At Hot Chips 31 (2019) in Palo Alto, California, Intel disclosed more details on its upcoming training platform called the Intel Nervana NNP-T. At STH, we covered earlier disclosures including this year’s Intel Nervana NNP L-1000 OAM and System Topology a Threat to NVIDIA. The Nervana team at Intel has had a very loose product naming system as we have seen names change over time. At the conference, Intel showed off a number of new aspects about the parts.
Intel Nervana NNP-T
The Intel Nervana NNP-T is codenamed “Spring Crest”. Key here is that this is a PCIe Gen4 solution even though Intel does not publicly sell PCIe Gen4 CPUs. With its upcoming chips, the company will have this capability in the public market in 2020, although AMD is there today with the EPYC 7002 series.

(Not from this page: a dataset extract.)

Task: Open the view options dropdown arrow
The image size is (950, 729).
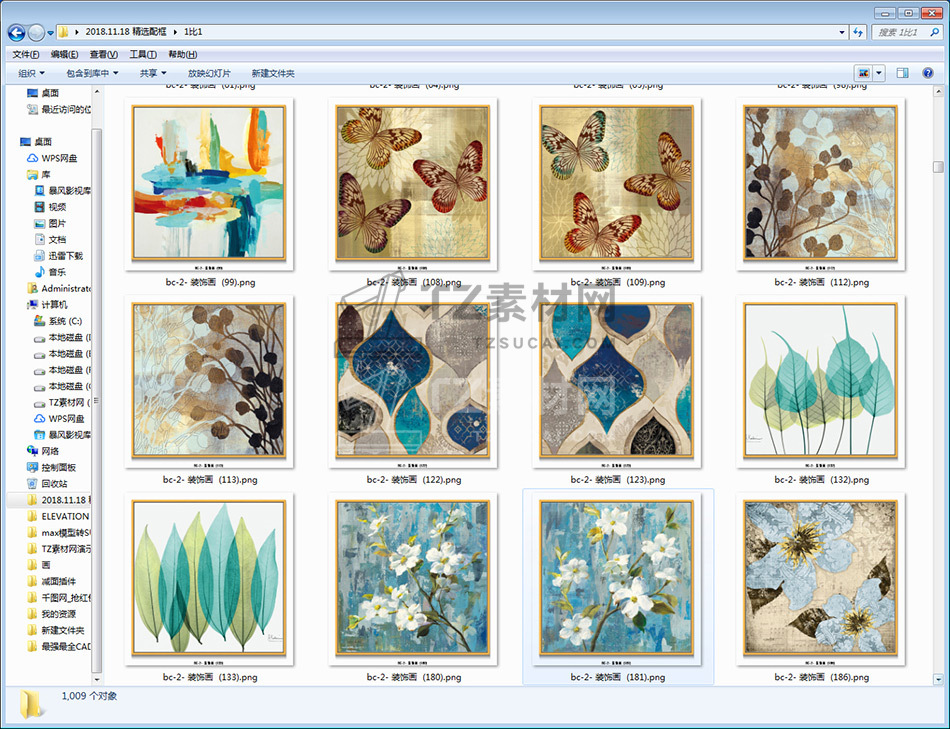Action: (879, 73)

The NNP-T has four stacks of 8GB HBM2-2400 memory attached to the main die. That gives the solution 1.22TBps of raw ECC memory bandwidth across the 32GB onboard HBM2. The main die has an array of 24 tensor processors plus all of the memory controllers and links for connections to hosts and to other NNP-4 modules.

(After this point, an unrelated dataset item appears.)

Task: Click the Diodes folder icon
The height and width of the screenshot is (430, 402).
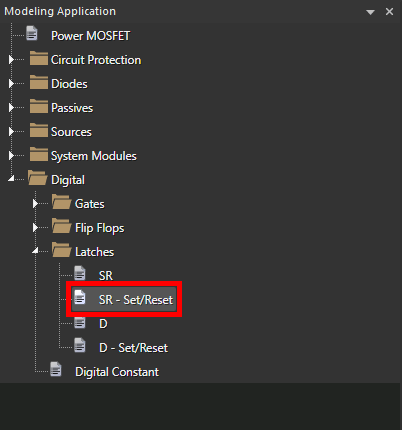Action: click(x=39, y=83)
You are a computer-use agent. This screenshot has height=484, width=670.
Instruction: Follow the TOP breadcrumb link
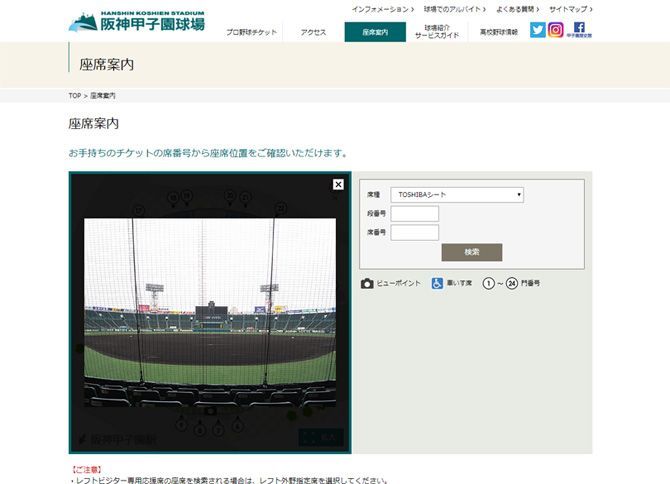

Intel is building the NNP-T on the TSMC 16FF+ process. That is a bit surprising given Intel’s fab capabilities. The total transistor count is high at 27 billion, just shy of the new Xilinx Virtex UltraScale+ VU19P FPGA.
Here are the Nervana NNP module specs from the company’s OCP Summit 2019 presentation:
There, the company said 2nd generation Spring Crest would start production in 2019.
Each Tensor Processing Cluster or TPC, performs the primary compute for deep learning training. We are going to discuss the compute portion shortly, but there is a 2D mesh to neighboring clusters and 2.5MB of local memory that is also ECC backed.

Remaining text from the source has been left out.